UNITED NATIONS (AP) - The U.N. humanitarian chief in Yemen warned Wednesday that unless significant new funding is received in the coming weeks, food rations for 12 million people in the war-torn country will be reduced and at least 2.5 million malnourished children will be cut off from life-saving services.
Lise Grande said the U.N. was forced to suspend most vaccination campaigns in May, and without new money a “staggering” 22 life-saving programs in Yemen will close in the next two months.
At a U.N. pledging conference in February, donors pledged $2.6 billion to meet the urgent needs of more than 20 million Yemenis, but Grande said that to date, less than half the amount has been received.
“When money doesn’t come, people die,” she said in a statement Wednesday.
The conflict in Yemen began with the 2014 takeover of the capital, Sanaa, by Iran-backed Houthi Shiite rebels who control much of the country’s north.
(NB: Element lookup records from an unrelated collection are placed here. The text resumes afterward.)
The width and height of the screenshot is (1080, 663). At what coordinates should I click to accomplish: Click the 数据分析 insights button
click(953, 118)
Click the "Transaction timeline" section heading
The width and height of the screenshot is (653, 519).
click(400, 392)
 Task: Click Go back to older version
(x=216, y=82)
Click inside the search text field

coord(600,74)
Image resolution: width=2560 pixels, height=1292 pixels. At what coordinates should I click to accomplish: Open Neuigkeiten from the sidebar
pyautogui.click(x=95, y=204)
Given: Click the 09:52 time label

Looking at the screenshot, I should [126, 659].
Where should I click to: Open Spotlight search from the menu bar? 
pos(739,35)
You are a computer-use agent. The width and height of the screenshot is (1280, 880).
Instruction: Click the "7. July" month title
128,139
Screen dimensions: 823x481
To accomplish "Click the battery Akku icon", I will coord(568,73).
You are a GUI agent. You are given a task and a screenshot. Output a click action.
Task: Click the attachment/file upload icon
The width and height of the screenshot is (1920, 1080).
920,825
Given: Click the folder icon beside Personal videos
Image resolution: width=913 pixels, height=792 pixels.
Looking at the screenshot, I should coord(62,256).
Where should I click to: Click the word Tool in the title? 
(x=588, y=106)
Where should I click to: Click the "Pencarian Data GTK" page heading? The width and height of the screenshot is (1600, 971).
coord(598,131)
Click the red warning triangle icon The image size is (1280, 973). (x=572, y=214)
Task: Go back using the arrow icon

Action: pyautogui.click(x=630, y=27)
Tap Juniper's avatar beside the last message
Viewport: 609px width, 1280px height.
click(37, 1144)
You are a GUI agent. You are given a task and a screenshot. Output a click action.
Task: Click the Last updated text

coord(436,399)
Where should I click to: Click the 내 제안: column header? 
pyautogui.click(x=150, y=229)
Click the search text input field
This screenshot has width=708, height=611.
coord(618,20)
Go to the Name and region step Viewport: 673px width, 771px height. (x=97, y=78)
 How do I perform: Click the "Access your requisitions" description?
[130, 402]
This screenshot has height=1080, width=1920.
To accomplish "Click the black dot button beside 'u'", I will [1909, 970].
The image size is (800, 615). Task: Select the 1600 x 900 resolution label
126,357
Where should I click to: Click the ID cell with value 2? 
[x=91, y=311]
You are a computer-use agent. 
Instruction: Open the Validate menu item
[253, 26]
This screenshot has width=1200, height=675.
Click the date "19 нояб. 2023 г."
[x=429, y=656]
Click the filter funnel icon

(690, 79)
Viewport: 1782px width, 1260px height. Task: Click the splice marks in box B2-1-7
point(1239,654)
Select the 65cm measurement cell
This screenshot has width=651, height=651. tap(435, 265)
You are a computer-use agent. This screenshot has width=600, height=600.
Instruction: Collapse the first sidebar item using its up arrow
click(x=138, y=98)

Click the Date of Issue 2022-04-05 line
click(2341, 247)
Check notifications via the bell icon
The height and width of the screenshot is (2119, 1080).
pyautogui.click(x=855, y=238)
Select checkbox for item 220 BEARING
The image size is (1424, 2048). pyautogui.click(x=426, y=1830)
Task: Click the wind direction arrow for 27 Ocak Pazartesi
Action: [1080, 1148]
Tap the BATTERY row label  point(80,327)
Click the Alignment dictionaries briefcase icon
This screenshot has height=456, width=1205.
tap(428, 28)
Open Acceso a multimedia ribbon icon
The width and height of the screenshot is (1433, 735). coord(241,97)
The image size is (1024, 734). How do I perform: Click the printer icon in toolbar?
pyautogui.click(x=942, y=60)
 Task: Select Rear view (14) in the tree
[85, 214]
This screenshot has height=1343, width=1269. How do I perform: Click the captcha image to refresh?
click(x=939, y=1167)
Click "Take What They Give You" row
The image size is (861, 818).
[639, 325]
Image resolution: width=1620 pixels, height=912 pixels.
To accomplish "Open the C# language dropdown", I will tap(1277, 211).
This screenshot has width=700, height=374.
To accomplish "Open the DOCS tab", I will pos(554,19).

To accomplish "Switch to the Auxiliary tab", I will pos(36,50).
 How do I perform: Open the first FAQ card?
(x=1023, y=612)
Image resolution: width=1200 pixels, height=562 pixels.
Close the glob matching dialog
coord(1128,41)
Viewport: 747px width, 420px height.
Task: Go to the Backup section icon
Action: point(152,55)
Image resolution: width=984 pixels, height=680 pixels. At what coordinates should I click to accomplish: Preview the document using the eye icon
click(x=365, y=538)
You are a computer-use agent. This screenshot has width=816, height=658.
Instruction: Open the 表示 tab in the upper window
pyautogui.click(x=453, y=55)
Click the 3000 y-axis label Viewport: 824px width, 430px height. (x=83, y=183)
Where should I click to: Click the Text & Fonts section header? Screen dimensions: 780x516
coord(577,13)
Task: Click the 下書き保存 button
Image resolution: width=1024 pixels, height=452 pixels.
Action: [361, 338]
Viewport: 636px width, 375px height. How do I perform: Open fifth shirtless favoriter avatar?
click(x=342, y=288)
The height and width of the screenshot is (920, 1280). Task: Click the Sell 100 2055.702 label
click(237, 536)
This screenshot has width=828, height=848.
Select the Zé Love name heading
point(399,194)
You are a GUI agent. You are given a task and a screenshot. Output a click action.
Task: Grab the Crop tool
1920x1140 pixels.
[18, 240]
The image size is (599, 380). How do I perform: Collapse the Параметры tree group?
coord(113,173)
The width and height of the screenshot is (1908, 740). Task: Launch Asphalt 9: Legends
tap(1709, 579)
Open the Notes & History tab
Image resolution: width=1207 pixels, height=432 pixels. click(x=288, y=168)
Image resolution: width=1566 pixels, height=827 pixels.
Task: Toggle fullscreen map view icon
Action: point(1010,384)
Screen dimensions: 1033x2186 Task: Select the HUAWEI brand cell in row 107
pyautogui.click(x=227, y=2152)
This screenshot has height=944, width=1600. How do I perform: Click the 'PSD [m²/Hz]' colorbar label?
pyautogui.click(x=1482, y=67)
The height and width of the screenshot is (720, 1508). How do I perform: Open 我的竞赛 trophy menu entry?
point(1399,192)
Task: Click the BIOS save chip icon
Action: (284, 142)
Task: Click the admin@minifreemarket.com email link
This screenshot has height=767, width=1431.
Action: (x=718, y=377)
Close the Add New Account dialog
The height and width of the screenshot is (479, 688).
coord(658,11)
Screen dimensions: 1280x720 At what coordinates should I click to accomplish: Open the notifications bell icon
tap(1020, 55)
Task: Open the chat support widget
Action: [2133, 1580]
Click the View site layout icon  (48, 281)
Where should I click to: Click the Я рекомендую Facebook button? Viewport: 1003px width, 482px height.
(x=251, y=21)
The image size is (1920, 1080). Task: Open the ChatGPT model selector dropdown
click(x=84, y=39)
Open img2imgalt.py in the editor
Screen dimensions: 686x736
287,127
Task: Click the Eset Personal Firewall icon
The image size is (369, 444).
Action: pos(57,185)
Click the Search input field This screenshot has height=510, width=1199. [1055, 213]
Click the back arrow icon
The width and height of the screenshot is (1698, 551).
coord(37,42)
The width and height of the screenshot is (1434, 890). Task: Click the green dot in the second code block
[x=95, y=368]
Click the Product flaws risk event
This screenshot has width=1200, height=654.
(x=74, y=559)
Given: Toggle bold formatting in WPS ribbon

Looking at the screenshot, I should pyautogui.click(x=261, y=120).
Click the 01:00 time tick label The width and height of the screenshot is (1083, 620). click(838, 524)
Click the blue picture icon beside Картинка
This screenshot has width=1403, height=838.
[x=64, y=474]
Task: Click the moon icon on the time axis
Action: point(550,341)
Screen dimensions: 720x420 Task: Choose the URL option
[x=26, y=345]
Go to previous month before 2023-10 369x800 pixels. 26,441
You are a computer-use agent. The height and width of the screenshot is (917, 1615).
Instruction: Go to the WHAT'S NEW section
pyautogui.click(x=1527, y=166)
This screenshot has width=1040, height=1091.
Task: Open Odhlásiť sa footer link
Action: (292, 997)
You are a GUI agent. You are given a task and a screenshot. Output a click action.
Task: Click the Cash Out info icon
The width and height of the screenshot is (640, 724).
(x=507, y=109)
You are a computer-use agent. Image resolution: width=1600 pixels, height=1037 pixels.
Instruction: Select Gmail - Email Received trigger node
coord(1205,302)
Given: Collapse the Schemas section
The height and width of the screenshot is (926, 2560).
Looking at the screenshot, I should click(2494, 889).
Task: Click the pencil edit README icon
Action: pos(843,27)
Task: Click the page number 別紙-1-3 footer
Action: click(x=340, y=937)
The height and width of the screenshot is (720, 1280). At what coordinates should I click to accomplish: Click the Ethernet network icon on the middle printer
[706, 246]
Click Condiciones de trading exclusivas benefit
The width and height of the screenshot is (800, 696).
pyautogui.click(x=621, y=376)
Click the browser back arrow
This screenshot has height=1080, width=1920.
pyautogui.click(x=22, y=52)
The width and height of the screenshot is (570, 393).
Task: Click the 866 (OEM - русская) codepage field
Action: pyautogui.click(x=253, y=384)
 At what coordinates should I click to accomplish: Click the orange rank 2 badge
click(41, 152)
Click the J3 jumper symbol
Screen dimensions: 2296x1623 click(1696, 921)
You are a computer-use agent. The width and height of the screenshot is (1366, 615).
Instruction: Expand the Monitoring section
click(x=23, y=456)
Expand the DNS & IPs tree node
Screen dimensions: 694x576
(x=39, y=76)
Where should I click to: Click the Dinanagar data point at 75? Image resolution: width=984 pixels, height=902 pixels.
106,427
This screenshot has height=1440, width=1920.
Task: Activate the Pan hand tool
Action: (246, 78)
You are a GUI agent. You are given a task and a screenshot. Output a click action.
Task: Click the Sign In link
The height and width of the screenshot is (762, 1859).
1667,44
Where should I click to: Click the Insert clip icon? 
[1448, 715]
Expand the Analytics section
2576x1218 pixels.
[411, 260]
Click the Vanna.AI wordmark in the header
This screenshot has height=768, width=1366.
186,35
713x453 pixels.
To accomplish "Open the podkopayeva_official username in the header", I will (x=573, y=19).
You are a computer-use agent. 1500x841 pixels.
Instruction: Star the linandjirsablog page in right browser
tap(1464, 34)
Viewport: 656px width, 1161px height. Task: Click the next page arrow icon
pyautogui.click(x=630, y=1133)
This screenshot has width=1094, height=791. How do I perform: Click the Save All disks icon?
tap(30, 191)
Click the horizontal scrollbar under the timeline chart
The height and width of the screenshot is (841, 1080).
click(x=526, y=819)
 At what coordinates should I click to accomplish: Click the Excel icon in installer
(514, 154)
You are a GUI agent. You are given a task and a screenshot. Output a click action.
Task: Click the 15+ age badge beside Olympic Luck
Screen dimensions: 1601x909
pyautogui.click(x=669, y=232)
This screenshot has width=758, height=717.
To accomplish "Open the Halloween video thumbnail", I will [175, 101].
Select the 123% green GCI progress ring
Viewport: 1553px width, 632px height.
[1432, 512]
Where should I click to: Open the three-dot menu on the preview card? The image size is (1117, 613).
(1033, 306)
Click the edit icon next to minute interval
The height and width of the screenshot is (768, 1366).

A Saudi-led coalition that includes the United Arab Emirates allied with Yemen’s internationally recognized government has been fighting the Houthis since 2015. The fighting in the Arab world’s poorest country has killed thousands of civilians and created the world’s worst humanitarian crisis, leaving millions suffering from food and medical care shortages and pushing the country to the brink of famine.
U.N. deputy humanitarian chief Ursula Mueller told the Security Council on Tuesday that 12 million Yemenis have been assisted every month, “but much of this is about to stop” because only 34% of the U.N.’s $4.2 billion appeal for 2019 has been funded.
At this time last year, she said, 65% of the appeal was funded, including generous contributions from Yemen’s neighbors Saudi Arabia and the United Arab Emirates. But this year, she said, they have so far paid “only a modest share of what they promised.”
The U.N. humanitarian office in New York said Wednesday that Saudi Arabia and the UAE each pledged $750 million to its Yemen Humanitarian Response Plan for 2019, but so far the Saudis have contributed $127 million and the UAE $160 million. It said the Saudis have also given $89 million and the UAE $38 million to organizations working outside the plan.
Grande said the U.N. is grateful to donors who have lived up to their promises, and in half the districts where people were facing famine “conditions have improved to the point where families are no longer at risk of starvation.”
But she said of the 34 major U.N. humanitarian programs in Yemen, only three are funded for the entire year. Several have been forced to close in recent weeks, Grande said, and many large-scale projects designed to help destitute, hungry families have been unable to start.
Without new funds in the coming weeks, she said, 19 million people will also lose access to health care, including 1 million women who depend on the U.N. for reproductive health services. In addition, Grande said, clean water programs for 5 million people will have to shut down at the end of October and tens of thousands of displaced families may find themselves homeless.
“Millions of people in Yemen, who through no fault of their own are the victims of this conflict, depend on us to survive,” she said. “All of us are ashamed by the situation. It’s heart-breaking to look a family in the eye and say we have no money to help.”